Актерам этого типа в современном театре делать, очевидно, нечего. Единственный возможный для них вывод — полный разрыв с автором и с современным исполнительным театром. Разрешить трагическую проблему своего художественного служения они смогут, только прорвавшись к своим словам, к своим образам, к какой-то новой, небывалой, пифической импровизации.

 

Актеров этого четвертого типа я и называю актерами-импровизаторами.

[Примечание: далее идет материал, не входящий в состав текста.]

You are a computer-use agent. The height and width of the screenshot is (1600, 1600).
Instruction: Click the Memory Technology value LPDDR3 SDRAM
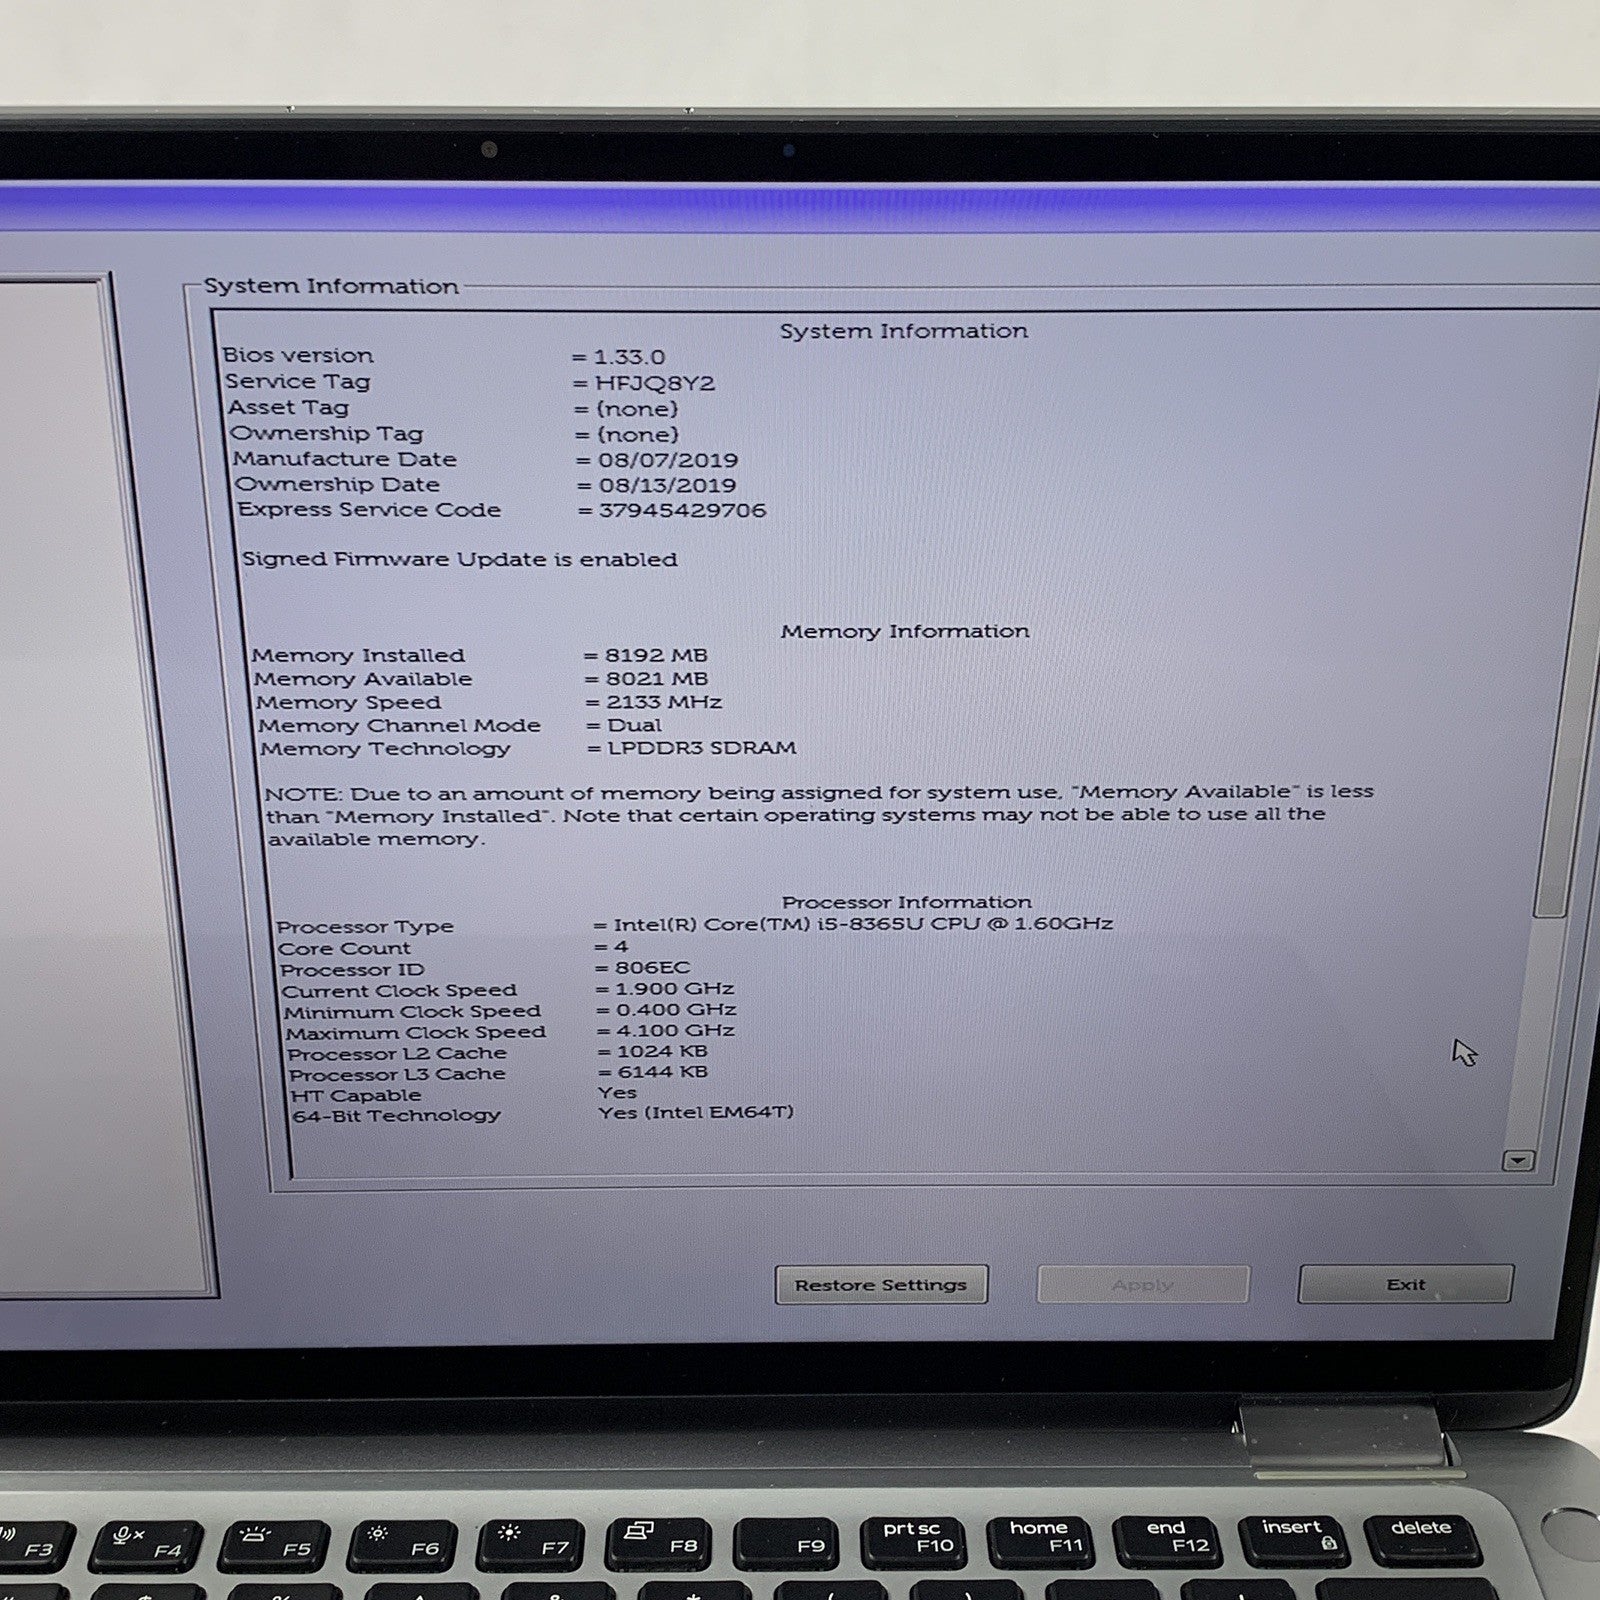[701, 748]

Неудачность этого термина мне совершенно ясна. Он неудачен и потому, что обременен совершенно чуждыми мне историческими ассоциациями (comedia dellarte), и потому, что он в систематическом отношении явно периферичен (момент импровизации гораздо менее характерен для актера нарисованного типа, чем, например, момент мистический и пророческий). Если же я все-таки остаюсь при нем, то только ради выдержанности терминологии: называя актеров четвертого типа актерами-импровизаторами, я характеризую их так же, как и актеров всех ранее рассмотренных категорий по признаку их отношения к сценическому образу, который ими имитируется, воплощается, или, наконец, импровизируется.

Тип актера-импровизатора представляет собой, конечно, не столько анализ уже сложившегося актерского типа, сколько некую конструкцию, направленную к уразумению одной из возможностей будущего театра.

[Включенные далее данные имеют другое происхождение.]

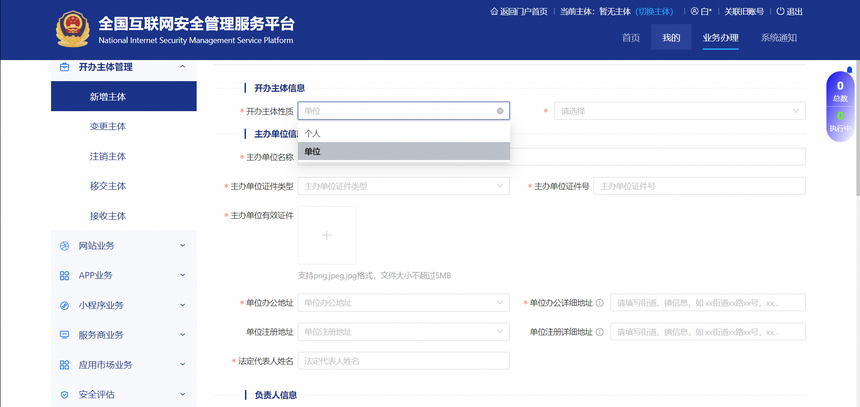The height and width of the screenshot is (407, 860).
Task: Select 变更主体 in the sidebar
Action: (108, 127)
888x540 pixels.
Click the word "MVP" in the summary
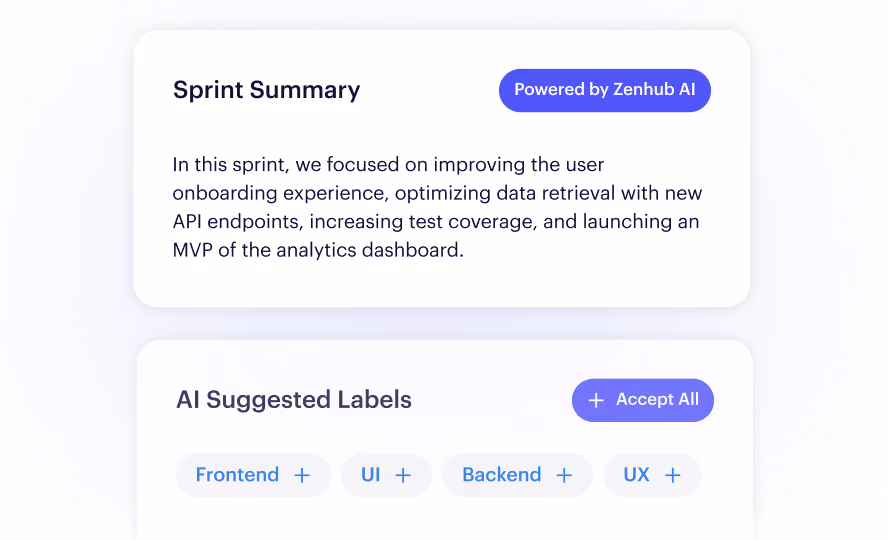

Актера-импровизатора на современной нам сцене, конечно, никто не видел, но мы все видели на ней те характернейшие неудачи гениальных актеров, которые приводят к мысли о каких-то новых путях сценического творчества.

Имя, наиболее тесно связанное для меня с тем актером-мистиком и пророком, которого я называю импровизатором, — имя Веры Федоровны Комиссаржевской.

Нет сомнения, что она чем-то в себе превышала всех величайших актеров мира, но большою, совершенною актрисой она все-таки не была.

Тем самым моментом, которым она превышала всех, она и разрушала себя. Ее гениальная игра, волнуя и захватывая, никогда не успокаивала, ибо эстетически никак и ни во что не разрешалась. Ей был непосилен «катарсис». Между собой и зрительным залом она создавала всегда какую-то сверхэстетическую связь, которая с концом спектакля никогда не кончалась. Так, даже выстрел Карандышева, 88 разрешая драму Островского, не разрешал представления этой драмы с участием Комиссаржевской. Убивая бесприданницу, он не убивал Комиссаржевской. Мистерия общения с ней продолжалась для зрителя и после смерти Ларисы.

Большое и совершенное сценическое искусство всегда оставляет впечатление, что жизнь на сцене — подлинная жизнь. Всякая же иная жизнь только бледный эскиз, подмалевка. Игра Комиссаржевской этого впечатления никогда не производила. Она всегда входила в душу бледным отсветом какой-то иной, высшей жизни. Когда Комиссаржевская жила на сцене, в ней всегда чувствовалось желание вознестись над сценой. Все, что она играла, она всегда мистически высветляла намеками на какую-то невоплотимую тайну своего знания. Ее игра была всегда в такой же степени воплощением авторских образов, сколько и утверждением их недовоплощенности и их невоплотимости. В ее устах слова всех авторов всегда звучали о том, что в них не сказалось, или по крайней мере не досказалось. Слушая ее, нельзя было не слышать какого-то внутреннего непроизносимого слова. Нельзя было не ждать, что вот слово это произнесется, спектакль кончится и начнется пророческое служение.

Такою осталась в моей памяти Вера Федоровна Комиссаржевская.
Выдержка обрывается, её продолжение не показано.